Saturday, September 10, 2011

Free Therapy

Thank you for being my free therapy today. 
Admission:  I am at that stage of parenting where there are more challenges than not and more questions than answers.  In my house, we are on both ends of the toddler/preschool span; one turning two in a month and one almost five.  It all feels so terribly big and important; each decision is fraught with uncertainty.  I am stuck in a cycle of not being able to see the forest for the trees.
Parenting is not for the faint of heart.   I am humbled daily.  
I am lucky enough to be surrounded by a cadre of strong parents who are at every different stage of parenting.  I cannot recommend highly enough having a cocktail of parenting ingredients that looks something like the following:
·         A sprinkle of new parents to remind you why you got into this game in the first place and to give you a laugh over where you yourself have been.

·         A dash of parents in the same stage of parenting.  Misery loves company.  They are in the same foxhole and sometimes give you the one piece of advice you haven't yet tried.   And at the very least you can take turns driving each other home from asylum.
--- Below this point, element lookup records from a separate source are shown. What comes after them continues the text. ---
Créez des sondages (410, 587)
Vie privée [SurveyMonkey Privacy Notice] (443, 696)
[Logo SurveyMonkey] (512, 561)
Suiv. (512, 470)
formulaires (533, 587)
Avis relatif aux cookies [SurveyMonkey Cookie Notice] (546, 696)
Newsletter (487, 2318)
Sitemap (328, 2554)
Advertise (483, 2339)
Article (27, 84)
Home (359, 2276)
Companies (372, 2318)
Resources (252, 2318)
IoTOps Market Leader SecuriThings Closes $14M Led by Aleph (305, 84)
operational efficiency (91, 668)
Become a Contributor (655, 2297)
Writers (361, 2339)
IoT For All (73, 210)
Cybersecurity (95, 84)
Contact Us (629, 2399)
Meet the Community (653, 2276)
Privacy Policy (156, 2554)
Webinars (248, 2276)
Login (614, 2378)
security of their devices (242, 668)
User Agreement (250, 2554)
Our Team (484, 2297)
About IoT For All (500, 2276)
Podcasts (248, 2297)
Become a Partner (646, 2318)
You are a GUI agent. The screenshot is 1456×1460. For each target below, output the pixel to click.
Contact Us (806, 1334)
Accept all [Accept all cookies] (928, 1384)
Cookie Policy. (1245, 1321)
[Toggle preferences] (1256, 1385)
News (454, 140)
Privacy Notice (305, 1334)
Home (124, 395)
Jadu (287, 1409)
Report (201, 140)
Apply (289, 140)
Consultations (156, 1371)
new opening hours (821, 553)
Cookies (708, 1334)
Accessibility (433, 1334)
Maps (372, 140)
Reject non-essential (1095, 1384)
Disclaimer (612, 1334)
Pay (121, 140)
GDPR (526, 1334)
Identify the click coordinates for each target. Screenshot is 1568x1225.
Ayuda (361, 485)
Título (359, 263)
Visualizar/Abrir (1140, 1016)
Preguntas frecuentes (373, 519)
·         A handful of parents who are ahead of you.  These are your light at the end of the tunnel friends.  They can give you tried and true advice, tell you which parenting books to abandon and which are worth your precious little reading time, and remind you that it is a phase*.  They are also the friends who will bring their children over to play and entertain your children.  These friends are priceless.  Cultivate this friendship and tend it well.  (Something I am not always as diligent at as I need to be.)  Also, this is where the best  hand-me-downs come from.  The best stroller and the coolest winter jacket came from friends who have a child a year older than our oldest.  Her best party dress came from another friend blessed with two daughters.  Our oldest daughter looks on these bags of treasure as a year-long Christmas event.

·         At least one "airy-fairy" friend who can tell you that the child's behavior is caused by gravitational pull, tides, phase of the moon, barometric pressure, astrological sign, etc.  I'm not saying these things aren't all possible, rather that sometimes you desperately need to feel that the craziness stems from something that well and truly is out of your control.

·         A good dose of parents who have grown children to remind you that this is fleeting.    As aggravating and crazy-making as this stage may be, you will one day look back with nostalgia.  You will actually miss this day that can't end soon enough.  These parents also remind you that even children who resist toilet-training, turn up their nose at dinner, have tantrums and tease their siblings grow up to be productive members of society.   This friend helps to balance you out in moments of sheer desperation that it will ever turn out okay.

*Please note, nobody really knows what a phase is.  It sounds good and it is reassuring, but there is no time frame attached.  Nonetheless, the one thing about phases is that they do eventually end.  This part is true.  I swear.
Thank you to my friends who have been at my back with words of encouragement, liberal doses of humor and patience, and glasses of wine when they are needed.